Does Plucking A Gray Hair Really Cause More To Grow In Its Place?

For many of us, gray hair can be the bane of our existence. While the average individual starts going gray in their 30s, some can start in their 20s, depending on genetics. Going gray is a natural part of aging and will eventually happen to everyone, whether we like it or not. Hair can either become gray or white due to a lack of melanin, as, for reasons still not widely understood by experts, the number of stem cells that produce melanin declines as we age. That said, gray hair has been en vogue and trending since 2020.

Several celebrities, such as Andie MacDowell, Patrick Dempsey, and Jane Fonda have gone gray and chosen not to dye their hair. Nevertheless, it's easy to understand why the appearance of gray hair can cause an array of emotions. Psychologist Dr. Vivian Diller explained to Bustle, "While it's become more stylish and can even express beauty defiance, those first white hairs can trigger a deep fear of aging and, ultimately, our mortality." Instinctively, one might pluck the gray hair, bringing to mind the old saying, "every time you pull out a gray hair, more will grow in its place." But is this old wives tale true?

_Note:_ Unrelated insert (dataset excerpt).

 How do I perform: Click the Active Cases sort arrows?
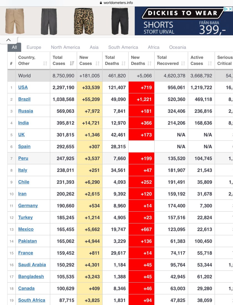tap(210, 63)
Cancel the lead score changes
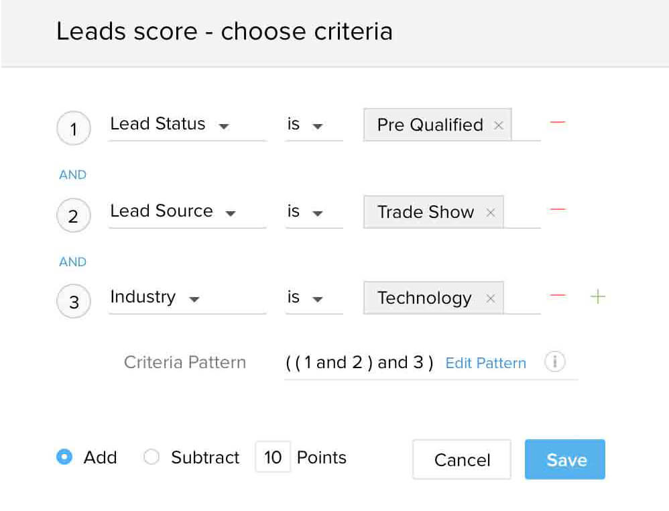 click(461, 460)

This is why you shouldn't pluck your gray hair

As it turns out, plucking one gray hair will not cause several other grays to sprout from your head. Dr. Shaskank Kraleti, M.D. from UAMS Health, explained, "Plucking a gray hair will only get you a new gray hair in its place because there is only one hair that is able to grow per follicle. Your surrounding hairs will not turn white until their own follicles' pigment cells die." The hair will likely start to grow back after three months. If you see more gray in your hair, it's not because you plucked a strand; it's because you're getting older.

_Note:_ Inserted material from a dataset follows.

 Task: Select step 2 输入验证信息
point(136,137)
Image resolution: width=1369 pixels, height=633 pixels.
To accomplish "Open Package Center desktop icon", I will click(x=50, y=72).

However, if you continually pluck your gray hair, there can be unfortunate consequences. Hairstylist Trey Gillen told Real Simple, "Plucking can traumatize the hair follicle, and you can damage it to the point where it will no longer grow any hair." she added, "If you're a serial plucker, repeated 'plucking trauma' can even cause infection, scar formation, and bald patches."

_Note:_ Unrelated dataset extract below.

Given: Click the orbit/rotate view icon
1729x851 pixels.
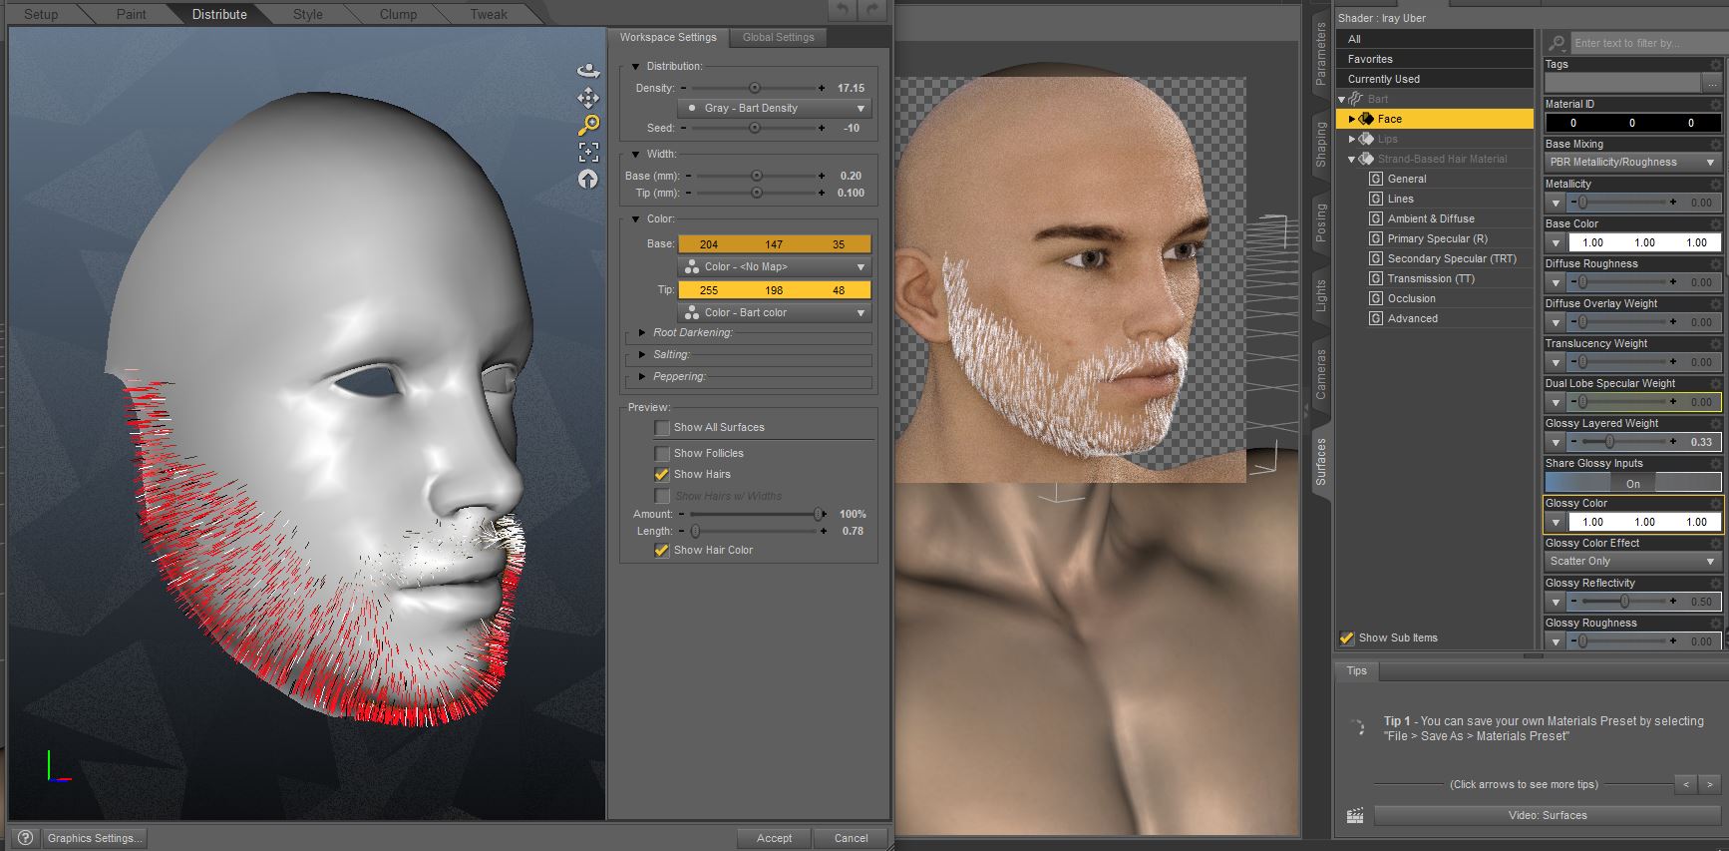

Stylist Michael Van Clarke had a similar sentiment and said you should avoid plucking your gray hair because it does more harm than good. He said (via HuffPost), "more gray is coming anyway, as this is the trajectory of life. If you make plucking a habit when less than 1% of the head is gray, you'll have less hair to work with in a few years' time, when 10% of the hairs are gray."

Are there any solutions for gray hair?

Instead of plucking, Dr. Kraleti, told UAMS Health, "If there is a gray hair you must get rid of, very carefully cut it off." Although scientists are currently researching how to reverse gray hair (via eLife), there are other options. You can choose to go gray or dye your hair. Cassie Siskovic, an artistic director at haircare brand Alfaparf Milano Professional suggested to HuffPost to "Consult with your stylist on a hair placement and palette design that embraces your gray." She added, "It doesn't even mean you need to transition fully to gray, but it may make your maintenance way easier."

If you decide to embrace your gray hair, there are some things to keep in mind. Transitioning to gray hair from having natural or dyed hair can take time. You can either dye it gray at home or professionally. If you opt to go natural without professional help, Nemours KidsHealth states that it can take up to 10 years for all of your hair to gray.

Moreover, trichologist Glenn Lyons told Good Housekeeping that your hair texture could change, especially if you plucked your gray hair. He said, "Your hair may also 'feel' coarser if you pull out your first few grey hairs." Lyons explained, "This is because constant pulling-out of hair can distort your follicles, resulting in more crinkly hair."